Format the data below as a numbered list with one line per item, and drop any blank lines.

>> begin

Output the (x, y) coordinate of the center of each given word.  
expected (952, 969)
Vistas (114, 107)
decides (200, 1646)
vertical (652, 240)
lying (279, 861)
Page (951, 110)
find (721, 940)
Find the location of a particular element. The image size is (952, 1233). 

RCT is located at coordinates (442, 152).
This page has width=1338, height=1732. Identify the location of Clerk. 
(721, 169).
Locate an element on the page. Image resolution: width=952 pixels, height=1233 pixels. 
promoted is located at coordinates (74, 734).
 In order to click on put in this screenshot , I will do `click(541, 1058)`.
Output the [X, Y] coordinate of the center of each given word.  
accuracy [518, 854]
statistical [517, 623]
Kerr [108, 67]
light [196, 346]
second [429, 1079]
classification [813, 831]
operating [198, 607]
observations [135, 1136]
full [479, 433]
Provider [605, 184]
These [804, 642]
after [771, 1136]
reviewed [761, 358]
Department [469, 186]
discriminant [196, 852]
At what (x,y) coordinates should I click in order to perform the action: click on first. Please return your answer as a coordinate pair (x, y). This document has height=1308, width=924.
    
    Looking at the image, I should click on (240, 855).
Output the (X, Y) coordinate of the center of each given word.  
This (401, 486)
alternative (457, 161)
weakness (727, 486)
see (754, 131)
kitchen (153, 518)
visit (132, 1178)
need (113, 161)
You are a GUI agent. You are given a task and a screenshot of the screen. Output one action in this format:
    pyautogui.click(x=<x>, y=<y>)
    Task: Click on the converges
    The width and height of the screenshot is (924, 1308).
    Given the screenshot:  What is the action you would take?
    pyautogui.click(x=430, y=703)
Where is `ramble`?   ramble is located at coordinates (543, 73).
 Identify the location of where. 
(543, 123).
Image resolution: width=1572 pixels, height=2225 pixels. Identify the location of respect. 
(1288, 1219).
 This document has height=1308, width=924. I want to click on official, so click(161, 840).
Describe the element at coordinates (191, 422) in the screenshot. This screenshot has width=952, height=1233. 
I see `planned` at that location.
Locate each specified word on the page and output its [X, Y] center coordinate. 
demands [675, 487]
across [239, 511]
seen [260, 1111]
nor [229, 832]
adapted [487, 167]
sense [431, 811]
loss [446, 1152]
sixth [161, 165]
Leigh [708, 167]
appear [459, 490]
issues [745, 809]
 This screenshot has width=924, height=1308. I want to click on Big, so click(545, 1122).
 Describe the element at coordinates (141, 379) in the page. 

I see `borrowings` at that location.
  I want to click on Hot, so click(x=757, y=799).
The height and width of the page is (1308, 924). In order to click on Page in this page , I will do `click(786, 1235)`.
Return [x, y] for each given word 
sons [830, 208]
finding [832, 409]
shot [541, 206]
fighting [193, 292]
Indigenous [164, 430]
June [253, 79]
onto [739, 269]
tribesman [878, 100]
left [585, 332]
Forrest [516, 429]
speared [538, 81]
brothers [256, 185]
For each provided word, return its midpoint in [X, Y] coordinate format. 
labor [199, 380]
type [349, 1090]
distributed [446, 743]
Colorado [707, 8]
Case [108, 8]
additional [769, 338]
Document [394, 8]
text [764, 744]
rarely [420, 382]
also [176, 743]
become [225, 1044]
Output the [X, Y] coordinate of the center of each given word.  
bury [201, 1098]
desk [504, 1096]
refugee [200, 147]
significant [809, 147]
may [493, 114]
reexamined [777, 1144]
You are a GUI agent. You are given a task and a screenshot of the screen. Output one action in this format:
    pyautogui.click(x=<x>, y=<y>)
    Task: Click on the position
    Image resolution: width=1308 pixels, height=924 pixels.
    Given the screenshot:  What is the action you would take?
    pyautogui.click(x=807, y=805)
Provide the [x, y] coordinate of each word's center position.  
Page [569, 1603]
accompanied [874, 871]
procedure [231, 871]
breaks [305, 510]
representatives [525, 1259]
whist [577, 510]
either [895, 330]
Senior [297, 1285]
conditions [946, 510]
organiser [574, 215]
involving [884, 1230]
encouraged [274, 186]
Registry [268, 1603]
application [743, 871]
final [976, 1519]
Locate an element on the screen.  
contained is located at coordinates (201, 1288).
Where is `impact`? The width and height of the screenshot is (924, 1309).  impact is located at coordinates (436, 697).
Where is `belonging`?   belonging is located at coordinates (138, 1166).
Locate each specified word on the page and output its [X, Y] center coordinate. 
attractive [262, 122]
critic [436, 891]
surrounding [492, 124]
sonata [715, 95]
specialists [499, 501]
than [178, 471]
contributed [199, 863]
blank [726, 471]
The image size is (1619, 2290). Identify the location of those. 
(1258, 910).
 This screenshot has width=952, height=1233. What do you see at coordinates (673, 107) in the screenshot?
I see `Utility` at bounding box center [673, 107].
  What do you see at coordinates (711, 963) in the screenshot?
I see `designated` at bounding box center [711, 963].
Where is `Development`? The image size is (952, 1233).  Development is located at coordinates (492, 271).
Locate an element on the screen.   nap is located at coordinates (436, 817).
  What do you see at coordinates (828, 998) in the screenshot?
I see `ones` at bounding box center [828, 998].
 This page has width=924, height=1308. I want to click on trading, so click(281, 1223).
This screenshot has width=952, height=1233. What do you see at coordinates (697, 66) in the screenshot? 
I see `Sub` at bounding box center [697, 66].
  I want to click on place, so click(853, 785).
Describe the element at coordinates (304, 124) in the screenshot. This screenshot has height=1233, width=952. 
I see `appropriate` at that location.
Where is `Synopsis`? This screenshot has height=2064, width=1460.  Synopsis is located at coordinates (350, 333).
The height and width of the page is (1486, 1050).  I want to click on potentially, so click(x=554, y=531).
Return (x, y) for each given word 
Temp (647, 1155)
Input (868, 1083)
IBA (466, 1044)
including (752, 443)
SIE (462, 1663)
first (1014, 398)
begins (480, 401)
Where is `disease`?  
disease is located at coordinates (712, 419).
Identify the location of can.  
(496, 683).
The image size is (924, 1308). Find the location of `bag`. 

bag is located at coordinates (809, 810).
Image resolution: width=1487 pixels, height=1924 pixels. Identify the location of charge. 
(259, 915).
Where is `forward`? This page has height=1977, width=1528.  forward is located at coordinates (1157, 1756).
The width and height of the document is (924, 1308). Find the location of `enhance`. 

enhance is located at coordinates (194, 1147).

>> end

_Full solution_:
1. Output the (x, y) coordinate of the center of each given word.  
2. expected (952, 969)
3. Vistas (114, 107)
4. decides (200, 1646)
5. vertical (652, 240)
6. lying (279, 861)
7. Page (951, 110)
8. find (721, 940)
9. Find the location of a particular element. The image size is (952, 1233). 
10. RCT is located at coordinates (442, 152).
11. This page has width=1338, height=1732. Identify the location of Clerk. 
12. (721, 169).
13. Locate an element on the page. Image resolution: width=952 pixels, height=1233 pixels. 
14. promoted is located at coordinates (74, 734).
15.  In order to click on put in this screenshot , I will do `click(541, 1058)`.
16. Output the [X, Y] coordinate of the center of each given word.  
17. accuracy [518, 854]
18. statistical [517, 623]
19. Kerr [108, 67]
20. light [196, 346]
21. second [429, 1079]
22. classification [813, 831]
23. operating [198, 607]
24. observations [135, 1136]
25. full [479, 433]
26. Provider [605, 184]
27. These [804, 642]
28. after [771, 1136]
29. reviewed [761, 358]
30. Department [469, 186]
31. discriminant [196, 852]
32. At what (x,y) coordinates should I click in order to perform the action: click on first. Please return your answer as a coordinate pair (x, y). This document has height=1308, width=924.
33.     Looking at the image, I should click on (240, 855).
34. Output the (X, Y) coordinate of the center of each given word.  
35. This (401, 486)
36. alternative (457, 161)
37. weakness (727, 486)
38. see (754, 131)
39. kitchen (153, 518)
40. visit (132, 1178)
41. need (113, 161)
42. You are a GUI agent. You are given a task and a screenshot of the screen. Output one action in this format:
43.     pyautogui.click(x=<x>, y=<y>)
44.     Task: Click on the converges
45.     The width and height of the screenshot is (924, 1308).
46.     Given the screenshot:  What is the action you would take?
47.     pyautogui.click(x=430, y=703)
48. Where is `ramble`?   ramble is located at coordinates (543, 73).
49.  Identify the location of where. 
50. (543, 123).
51. Image resolution: width=1572 pixels, height=2225 pixels. Identify the location of respect. 
52. (1288, 1219).
53.  This document has height=1308, width=924. I want to click on official, so click(161, 840).
54. Describe the element at coordinates (191, 422) in the screenshot. This screenshot has width=952, height=1233. 
55. I see `planned` at that location.
56. Locate each specified word on the page and output its [X, Y] center coordinate. 
57. demands [675, 487]
58. across [239, 511]
59. seen [260, 1111]
60. nor [229, 832]
61. adapted [487, 167]
62. sense [431, 811]
63. loss [446, 1152]
64. sixth [161, 165]
65. Leigh [708, 167]
66. appear [459, 490]
67. issues [745, 809]
68.  This screenshot has width=924, height=1308. I want to click on Big, so click(545, 1122).
69.  Describe the element at coordinates (141, 379) in the page. 
70. I see `borrowings` at that location.
71.   I want to click on Hot, so click(x=757, y=799).
72. The height and width of the page is (1308, 924). In order to click on Page in this page , I will do `click(786, 1235)`.
73. Return [x, y] for each given word 
74. sons [830, 208]
75. finding [832, 409]
76. shot [541, 206]
77. fighting [193, 292]
78. Indigenous [164, 430]
79. June [253, 79]
80. onto [739, 269]
81. tribesman [878, 100]
82. left [585, 332]
83. Forrest [516, 429]
84. speared [538, 81]
85. brothers [256, 185]
86. For each provided word, return its midpoint in [X, Y] coordinate format. 
87. labor [199, 380]
88. type [349, 1090]
89. distributed [446, 743]
90. Colorado [707, 8]
91. Case [108, 8]
92. additional [769, 338]
93. Document [394, 8]
94. text [764, 744]
95. rarely [420, 382]
96. also [176, 743]
97. become [225, 1044]
98. Output the [X, Y] coordinate of the center of each given word.  
99. bury [201, 1098]
100. desk [504, 1096]
101. refugee [200, 147]
102. significant [809, 147]
103. may [493, 114]
104. reexamined [777, 1144]
105. You are a GUI agent. You are given a task and a screenshot of the screen. Output one action in this format:
106.     pyautogui.click(x=<x>, y=<y>)
107.     Task: Click on the position
108.     Image resolution: width=1308 pixels, height=924 pixels.
109.     Given the screenshot:  What is the action you would take?
110.     pyautogui.click(x=807, y=805)
111. Provide the [x, y] coordinate of each word's center position.  
112. Page [569, 1603]
113. accompanied [874, 871]
114. procedure [231, 871]
115. breaks [305, 510]
116. representatives [525, 1259]
117. whist [577, 510]
118. either [895, 330]
119. Senior [297, 1285]
120. conditions [946, 510]
121. organiser [574, 215]
122. involving [884, 1230]
123. encouraged [274, 186]
124. Registry [268, 1603]
125. application [743, 871]
126. final [976, 1519]
127. Locate an element on the screen.  
128. contained is located at coordinates (201, 1288).
129. Where is `impact`? The width and height of the screenshot is (924, 1309).  impact is located at coordinates (436, 697).
130. Where is `belonging`?   belonging is located at coordinates (138, 1166).
131. Locate each specified word on the page and output its [X, Y] center coordinate. 
132. attractive [262, 122]
133. critic [436, 891]
134. surrounding [492, 124]
135. sonata [715, 95]
136. specialists [499, 501]
137. than [178, 471]
138. contributed [199, 863]
139. blank [726, 471]
140. The image size is (1619, 2290). Identify the location of those. 
141. (1258, 910).
142.  This screenshot has width=952, height=1233. What do you see at coordinates (673, 107) in the screenshot?
143. I see `Utility` at bounding box center [673, 107].
144.   What do you see at coordinates (711, 963) in the screenshot?
145. I see `designated` at bounding box center [711, 963].
146. Where is `Development`? The image size is (952, 1233).  Development is located at coordinates (492, 271).
147. Locate an element on the screen.   nap is located at coordinates (436, 817).
148.   What do you see at coordinates (828, 998) in the screenshot?
149. I see `ones` at bounding box center [828, 998].
150.  This page has width=924, height=1308. I want to click on trading, so click(281, 1223).
151. This screenshot has width=952, height=1233. What do you see at coordinates (697, 66) in the screenshot? 
152. I see `Sub` at bounding box center [697, 66].
153.   I want to click on place, so click(853, 785).
154. Describe the element at coordinates (304, 124) in the screenshot. This screenshot has height=1233, width=952. 
155. I see `appropriate` at that location.
156. Where is `Synopsis`? This screenshot has height=2064, width=1460.  Synopsis is located at coordinates (350, 333).
157. The height and width of the page is (1486, 1050).  I want to click on potentially, so click(x=554, y=531).
158. Return (x, y) for each given word 
159. Temp (647, 1155)
160. Input (868, 1083)
161. IBA (466, 1044)
162. including (752, 443)
163. SIE (462, 1663)
164. first (1014, 398)
165. begins (480, 401)
166. Where is `disease`?  
167. disease is located at coordinates (712, 419).
168. Identify the location of can.  
169. (496, 683).
170. The image size is (924, 1308). Find the location of `bag`. 
171. bag is located at coordinates (809, 810).
172. Image resolution: width=1487 pixels, height=1924 pixels. Identify the location of charge. 
173. (259, 915).
174. Where is `forward`? This page has height=1977, width=1528.  forward is located at coordinates (1157, 1756).
175. The width and height of the document is (924, 1308). Find the location of `enhance`. 
176. enhance is located at coordinates (194, 1147).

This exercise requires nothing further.